- [Assignment]: Only one stretch of the data below is wanted: the lines starting at the one with "Click Nickname input field to search" and ending at the one with "Click the 我的账户 person icon", both included, given again exactly.

- [Stored items]:
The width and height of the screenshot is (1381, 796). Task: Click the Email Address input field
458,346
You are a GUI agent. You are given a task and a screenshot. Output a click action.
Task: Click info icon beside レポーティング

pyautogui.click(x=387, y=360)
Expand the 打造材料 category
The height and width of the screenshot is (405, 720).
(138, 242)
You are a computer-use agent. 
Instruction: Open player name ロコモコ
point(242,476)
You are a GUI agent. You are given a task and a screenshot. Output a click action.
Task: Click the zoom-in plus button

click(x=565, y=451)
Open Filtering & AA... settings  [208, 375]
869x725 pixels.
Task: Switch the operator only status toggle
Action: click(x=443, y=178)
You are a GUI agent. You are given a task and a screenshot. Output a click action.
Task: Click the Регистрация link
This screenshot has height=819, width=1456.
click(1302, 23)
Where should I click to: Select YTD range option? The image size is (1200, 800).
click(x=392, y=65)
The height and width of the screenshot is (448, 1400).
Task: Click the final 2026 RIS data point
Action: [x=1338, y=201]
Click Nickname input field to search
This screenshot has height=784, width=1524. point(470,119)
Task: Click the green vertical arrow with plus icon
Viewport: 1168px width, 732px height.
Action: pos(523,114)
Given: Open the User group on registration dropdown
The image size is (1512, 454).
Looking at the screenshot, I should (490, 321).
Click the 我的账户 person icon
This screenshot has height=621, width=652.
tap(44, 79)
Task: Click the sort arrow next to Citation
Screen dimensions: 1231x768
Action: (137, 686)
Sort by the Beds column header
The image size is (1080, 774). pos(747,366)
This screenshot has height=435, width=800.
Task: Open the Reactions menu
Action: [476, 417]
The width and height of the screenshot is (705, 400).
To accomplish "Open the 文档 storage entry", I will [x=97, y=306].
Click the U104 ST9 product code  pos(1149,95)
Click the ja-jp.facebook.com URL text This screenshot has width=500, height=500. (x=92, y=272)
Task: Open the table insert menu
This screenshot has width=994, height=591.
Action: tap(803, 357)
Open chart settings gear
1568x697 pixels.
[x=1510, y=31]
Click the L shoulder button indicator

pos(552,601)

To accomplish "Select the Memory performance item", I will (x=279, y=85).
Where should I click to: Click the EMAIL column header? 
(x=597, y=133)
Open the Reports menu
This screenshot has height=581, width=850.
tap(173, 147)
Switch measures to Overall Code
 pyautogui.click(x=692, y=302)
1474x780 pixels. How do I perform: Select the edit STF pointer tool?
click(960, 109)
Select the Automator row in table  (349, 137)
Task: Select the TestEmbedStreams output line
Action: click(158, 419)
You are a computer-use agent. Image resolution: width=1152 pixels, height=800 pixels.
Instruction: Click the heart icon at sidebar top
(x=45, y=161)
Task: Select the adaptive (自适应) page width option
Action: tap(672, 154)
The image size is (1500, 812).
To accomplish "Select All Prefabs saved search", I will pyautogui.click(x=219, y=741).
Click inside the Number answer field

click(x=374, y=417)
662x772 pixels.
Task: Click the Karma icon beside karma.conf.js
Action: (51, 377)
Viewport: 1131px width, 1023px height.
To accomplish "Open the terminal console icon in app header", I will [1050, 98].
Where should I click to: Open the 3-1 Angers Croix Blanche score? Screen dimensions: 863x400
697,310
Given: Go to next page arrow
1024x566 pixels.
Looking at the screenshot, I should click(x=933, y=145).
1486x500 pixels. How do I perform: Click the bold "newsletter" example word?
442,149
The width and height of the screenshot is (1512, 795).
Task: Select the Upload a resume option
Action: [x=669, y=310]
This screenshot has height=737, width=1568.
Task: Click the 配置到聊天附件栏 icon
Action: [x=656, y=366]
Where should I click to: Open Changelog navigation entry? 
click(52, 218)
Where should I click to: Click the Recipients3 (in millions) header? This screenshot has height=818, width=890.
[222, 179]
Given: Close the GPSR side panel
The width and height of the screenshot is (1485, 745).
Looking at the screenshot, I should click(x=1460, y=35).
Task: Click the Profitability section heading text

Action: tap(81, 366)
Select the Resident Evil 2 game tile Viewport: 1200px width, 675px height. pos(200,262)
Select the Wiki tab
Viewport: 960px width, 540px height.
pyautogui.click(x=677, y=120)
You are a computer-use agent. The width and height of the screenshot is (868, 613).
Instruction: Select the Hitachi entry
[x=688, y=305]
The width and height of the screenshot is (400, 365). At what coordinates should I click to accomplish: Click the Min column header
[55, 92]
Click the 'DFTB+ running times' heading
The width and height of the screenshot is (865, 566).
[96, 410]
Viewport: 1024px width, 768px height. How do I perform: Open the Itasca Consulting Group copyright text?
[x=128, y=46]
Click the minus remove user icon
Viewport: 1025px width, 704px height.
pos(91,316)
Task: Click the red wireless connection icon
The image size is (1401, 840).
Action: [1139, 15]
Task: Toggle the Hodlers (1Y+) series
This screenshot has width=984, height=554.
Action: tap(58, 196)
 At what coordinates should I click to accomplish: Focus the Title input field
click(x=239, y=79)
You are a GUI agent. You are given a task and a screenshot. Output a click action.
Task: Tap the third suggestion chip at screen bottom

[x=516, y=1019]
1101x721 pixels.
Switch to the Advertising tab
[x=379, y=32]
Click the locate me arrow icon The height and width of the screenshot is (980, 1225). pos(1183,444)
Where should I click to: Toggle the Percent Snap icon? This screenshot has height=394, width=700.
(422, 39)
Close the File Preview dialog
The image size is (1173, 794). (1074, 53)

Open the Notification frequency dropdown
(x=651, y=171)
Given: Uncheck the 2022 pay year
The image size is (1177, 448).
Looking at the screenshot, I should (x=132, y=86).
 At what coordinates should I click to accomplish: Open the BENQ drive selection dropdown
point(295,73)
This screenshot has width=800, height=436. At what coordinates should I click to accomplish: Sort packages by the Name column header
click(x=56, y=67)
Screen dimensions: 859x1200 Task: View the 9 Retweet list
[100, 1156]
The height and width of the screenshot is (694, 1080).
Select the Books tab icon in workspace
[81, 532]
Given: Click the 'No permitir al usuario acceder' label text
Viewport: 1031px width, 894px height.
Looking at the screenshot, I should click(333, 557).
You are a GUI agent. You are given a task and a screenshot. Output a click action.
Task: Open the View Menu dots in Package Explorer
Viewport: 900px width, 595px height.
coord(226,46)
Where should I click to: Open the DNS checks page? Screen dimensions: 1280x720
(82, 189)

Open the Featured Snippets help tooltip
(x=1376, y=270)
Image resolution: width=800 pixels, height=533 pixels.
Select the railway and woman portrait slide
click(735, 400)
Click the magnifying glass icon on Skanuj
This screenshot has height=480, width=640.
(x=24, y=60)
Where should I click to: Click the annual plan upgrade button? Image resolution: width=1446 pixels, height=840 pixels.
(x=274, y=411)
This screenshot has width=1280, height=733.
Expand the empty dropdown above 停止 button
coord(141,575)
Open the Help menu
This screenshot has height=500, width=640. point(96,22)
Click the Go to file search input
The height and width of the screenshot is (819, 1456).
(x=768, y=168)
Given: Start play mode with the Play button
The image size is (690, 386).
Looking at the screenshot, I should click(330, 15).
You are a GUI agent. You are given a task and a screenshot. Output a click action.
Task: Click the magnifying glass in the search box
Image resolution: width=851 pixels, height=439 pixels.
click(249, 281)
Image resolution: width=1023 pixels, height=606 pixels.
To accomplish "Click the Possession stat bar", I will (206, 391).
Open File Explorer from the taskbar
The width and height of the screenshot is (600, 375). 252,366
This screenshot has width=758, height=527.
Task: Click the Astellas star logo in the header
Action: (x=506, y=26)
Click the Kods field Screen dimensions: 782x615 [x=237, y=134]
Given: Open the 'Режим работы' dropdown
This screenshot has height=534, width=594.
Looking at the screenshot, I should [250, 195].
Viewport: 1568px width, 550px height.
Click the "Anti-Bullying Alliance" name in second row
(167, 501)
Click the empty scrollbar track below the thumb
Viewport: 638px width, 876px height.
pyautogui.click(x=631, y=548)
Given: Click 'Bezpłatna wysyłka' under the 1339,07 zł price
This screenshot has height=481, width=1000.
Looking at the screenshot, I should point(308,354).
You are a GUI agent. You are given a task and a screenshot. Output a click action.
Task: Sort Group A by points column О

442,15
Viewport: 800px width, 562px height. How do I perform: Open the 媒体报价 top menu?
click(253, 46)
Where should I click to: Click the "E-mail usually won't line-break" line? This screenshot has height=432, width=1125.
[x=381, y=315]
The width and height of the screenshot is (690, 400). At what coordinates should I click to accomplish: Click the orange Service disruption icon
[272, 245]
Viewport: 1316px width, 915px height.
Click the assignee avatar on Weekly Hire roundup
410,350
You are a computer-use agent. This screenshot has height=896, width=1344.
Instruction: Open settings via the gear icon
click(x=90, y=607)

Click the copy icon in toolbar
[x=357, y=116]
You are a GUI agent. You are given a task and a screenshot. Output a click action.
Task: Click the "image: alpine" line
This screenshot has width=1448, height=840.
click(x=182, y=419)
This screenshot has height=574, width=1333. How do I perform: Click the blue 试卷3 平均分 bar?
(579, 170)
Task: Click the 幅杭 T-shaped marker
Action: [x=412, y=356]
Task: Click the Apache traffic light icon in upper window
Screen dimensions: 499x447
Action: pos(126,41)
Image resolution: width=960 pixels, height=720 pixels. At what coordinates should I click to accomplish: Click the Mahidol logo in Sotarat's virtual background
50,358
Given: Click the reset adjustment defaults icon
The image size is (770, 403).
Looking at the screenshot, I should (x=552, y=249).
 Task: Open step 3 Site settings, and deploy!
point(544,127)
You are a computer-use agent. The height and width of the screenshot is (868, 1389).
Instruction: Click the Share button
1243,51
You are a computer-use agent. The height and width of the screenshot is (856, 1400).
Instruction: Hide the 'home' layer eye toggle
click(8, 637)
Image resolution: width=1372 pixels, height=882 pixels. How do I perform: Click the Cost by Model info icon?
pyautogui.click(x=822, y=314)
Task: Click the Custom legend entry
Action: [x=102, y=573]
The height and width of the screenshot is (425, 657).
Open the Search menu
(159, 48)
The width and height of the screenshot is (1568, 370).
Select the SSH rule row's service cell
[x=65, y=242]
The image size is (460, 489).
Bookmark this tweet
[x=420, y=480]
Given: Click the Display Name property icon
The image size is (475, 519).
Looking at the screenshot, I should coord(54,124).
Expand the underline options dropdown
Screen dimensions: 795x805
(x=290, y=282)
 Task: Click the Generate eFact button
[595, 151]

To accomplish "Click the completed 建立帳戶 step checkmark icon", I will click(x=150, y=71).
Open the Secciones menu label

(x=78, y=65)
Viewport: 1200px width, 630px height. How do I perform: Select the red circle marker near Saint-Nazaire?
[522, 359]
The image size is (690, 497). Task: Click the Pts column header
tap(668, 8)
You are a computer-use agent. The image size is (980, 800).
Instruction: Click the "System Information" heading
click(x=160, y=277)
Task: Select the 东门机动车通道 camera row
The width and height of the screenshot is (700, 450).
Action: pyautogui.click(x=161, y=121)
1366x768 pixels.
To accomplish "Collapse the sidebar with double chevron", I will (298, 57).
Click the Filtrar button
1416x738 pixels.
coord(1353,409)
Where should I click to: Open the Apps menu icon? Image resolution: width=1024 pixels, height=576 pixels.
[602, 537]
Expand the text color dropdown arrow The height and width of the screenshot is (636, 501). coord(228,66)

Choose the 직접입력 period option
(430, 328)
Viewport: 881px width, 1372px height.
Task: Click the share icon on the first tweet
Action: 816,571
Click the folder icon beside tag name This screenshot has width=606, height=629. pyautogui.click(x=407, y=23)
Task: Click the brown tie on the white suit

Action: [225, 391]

- [Written solution]:
Click Nickname input field to search
This screenshot has height=784, width=1524. point(470,119)
Task: Click the green vertical arrow with plus icon
Viewport: 1168px width, 732px height.
Action: pos(523,114)
Given: Open the User group on registration dropdown
The image size is (1512, 454).
Looking at the screenshot, I should (490, 321).
Click the 我的账户 person icon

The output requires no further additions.